To do>
• a. Answer these from the text on UK consumer confidence, one line each:
(i) In September, what did expectations for the economy's state over the next three months drop to?
(ii) What is food inflation forecast to reach by year-end?
(iii) Which generation stayed more sanguine?
• b. From the text on UK consumer confidence, pull out everything from "Fashion’s tightrope" down to "undermines household budgets.", word for word.

(Exercise text)

Consumer confidence in the UK slipped further in September, with fashion and retail sectors feeling the blunt of swelling cost pressures. According to recent BRC-Opinium data, optimism about the economy deteriorated: expectations for its state over the next three months dropped to -36, from -32 in August. Personal financial outlook also edged down to -7 (from -6).

Yet where households are most strained, behaviour exhibits nuance. Intentions to spend on retail in September rose modestly to +5 (from +4), even as overall personal spending expectations fell slightly to +14 (down from +16). Savings expectations collapsed to zero.

Helen Dickinson, CEO of the British Retail Consortium, highlighted a pronounced generational split: Millennials revised down both economic and financial expectations by double digits, while Gen Z remained more sanguine, softening the broader decline. Inflation, especially in food, looms large. Food inflation is forecast to climb to 6 per cent by year-end.

Fashion’s tightrope

From a style-and-commerce perspective, these figures are significant. Fashion is one of the first discretionary sectors to feel the squeeze when confidence falls, yet the bump in retail spending intention suggests a residual appetite—especially for accessible, trend-led, value propositions. The rise in grocery and food-price inflation to around 4.9 percent already undermines household budgets.

High-street brands, especially in fast fashion and accessible luxury, are thus walking a tightrope: balancing inflation-driven input costs, labour and energy pressures with consumers who remain willing to spend, but more selectively. Signature pieces, collaborations, discount promotions and “treat-yourself” moments may gain relative prominence over full-price staples.

(End Exercise text)
(Supplied material)

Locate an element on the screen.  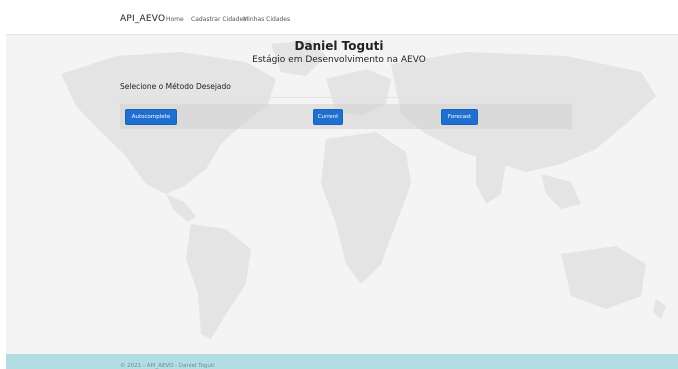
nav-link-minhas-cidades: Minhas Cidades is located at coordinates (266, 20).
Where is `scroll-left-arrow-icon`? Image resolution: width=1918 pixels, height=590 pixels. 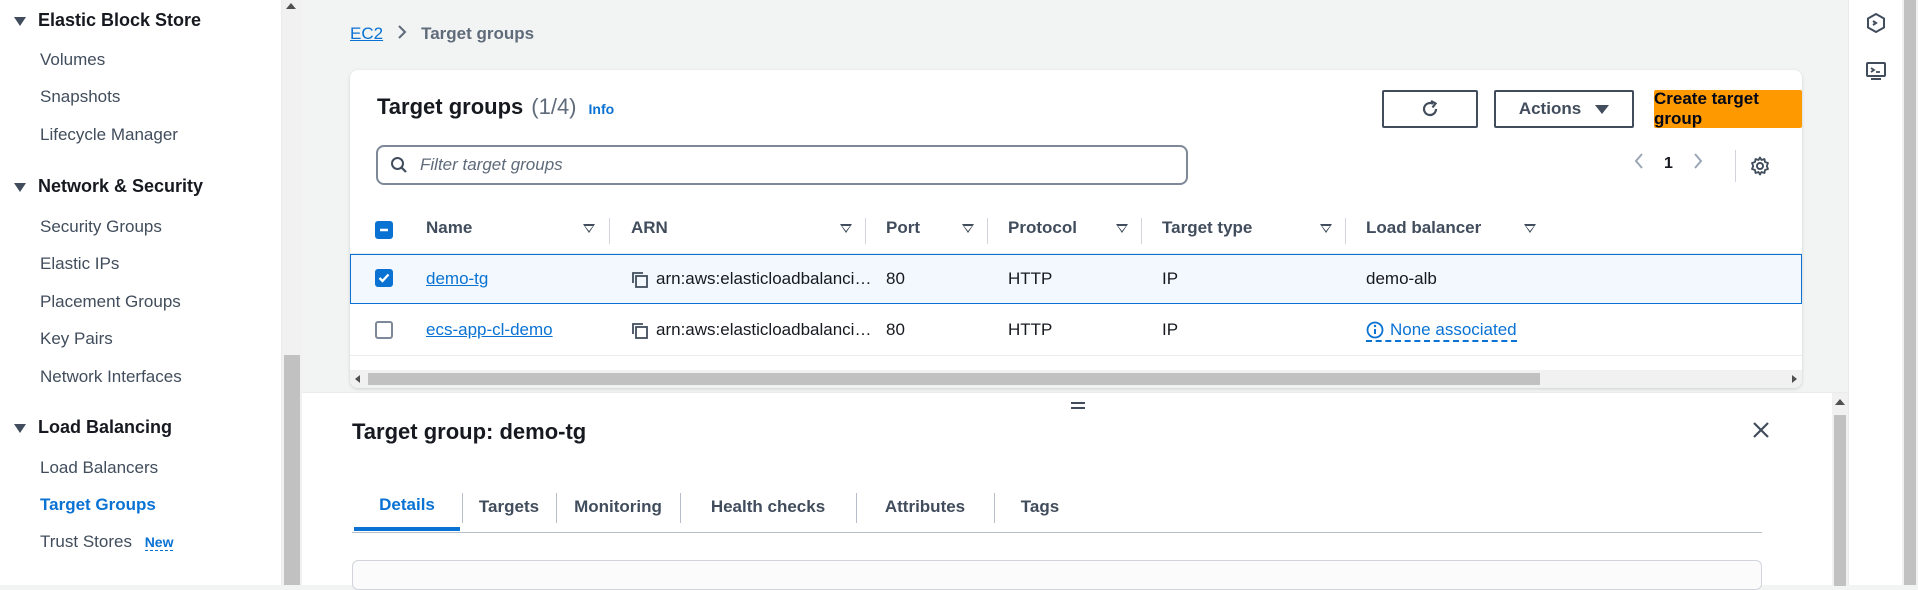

(End Supplied material)

Solutions>
• a.
(i) -36
(ii) 6 per cent
(iii) Gen Z

• b.
Fashion’s tightrope

From a style-and-commerce perspective, these figures are significant. Fashion is one of the first discretionary sectors to feel the squeeze when confidence falls, yet the bump in retail spending intention suggests a residual appetite—especially for accessible, trend-led, value propositions. The rise in grocery and food-price inflation to around 4.9 percent already undermines household budgets.